▶ _WORK REQUIRED_: Transcribe word for word the lines below from the line with "More info (35, 736)" through the line with "SuperbThemes (195, 2214)", ends included.

(DATASET EXTRACT begins)

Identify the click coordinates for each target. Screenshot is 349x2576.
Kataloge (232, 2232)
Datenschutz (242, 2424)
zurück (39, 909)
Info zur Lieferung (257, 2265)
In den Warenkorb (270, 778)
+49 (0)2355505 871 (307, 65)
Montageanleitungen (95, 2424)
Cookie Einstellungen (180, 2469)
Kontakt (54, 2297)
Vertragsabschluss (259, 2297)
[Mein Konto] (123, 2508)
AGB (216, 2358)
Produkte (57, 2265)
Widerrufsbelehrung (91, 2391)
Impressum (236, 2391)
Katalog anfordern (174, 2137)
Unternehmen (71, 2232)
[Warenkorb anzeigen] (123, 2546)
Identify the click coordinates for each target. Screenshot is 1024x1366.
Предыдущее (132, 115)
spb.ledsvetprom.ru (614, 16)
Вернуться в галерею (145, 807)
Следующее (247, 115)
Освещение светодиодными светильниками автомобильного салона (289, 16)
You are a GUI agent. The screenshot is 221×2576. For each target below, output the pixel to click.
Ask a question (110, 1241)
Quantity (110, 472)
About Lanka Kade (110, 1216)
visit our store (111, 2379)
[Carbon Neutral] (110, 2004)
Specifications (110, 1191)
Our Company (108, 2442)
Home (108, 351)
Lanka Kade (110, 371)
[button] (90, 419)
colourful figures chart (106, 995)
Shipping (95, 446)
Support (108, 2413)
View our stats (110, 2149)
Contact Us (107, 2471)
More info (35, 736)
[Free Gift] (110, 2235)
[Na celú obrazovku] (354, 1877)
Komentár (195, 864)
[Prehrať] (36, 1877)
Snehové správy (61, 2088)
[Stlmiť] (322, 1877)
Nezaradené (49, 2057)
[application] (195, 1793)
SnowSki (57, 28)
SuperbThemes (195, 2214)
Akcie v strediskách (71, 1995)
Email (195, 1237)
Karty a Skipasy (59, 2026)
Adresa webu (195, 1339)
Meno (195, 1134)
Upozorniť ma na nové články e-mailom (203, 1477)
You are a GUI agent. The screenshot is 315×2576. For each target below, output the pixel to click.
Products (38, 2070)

(DATASET EXTRACT ends)

▶ _WRITTEN RESPONSE_:
More info (35, 736)
[Free Gift] (110, 2235)
[Na celú obrazovku] (354, 1877)
Komentár (195, 864)
[Prehrať] (36, 1877)
Snehové správy (61, 2088)
[Stlmiť] (322, 1877)
Nezaradené (49, 2057)
[application] (195, 1793)
SnowSki (57, 28)
SuperbThemes (195, 2214)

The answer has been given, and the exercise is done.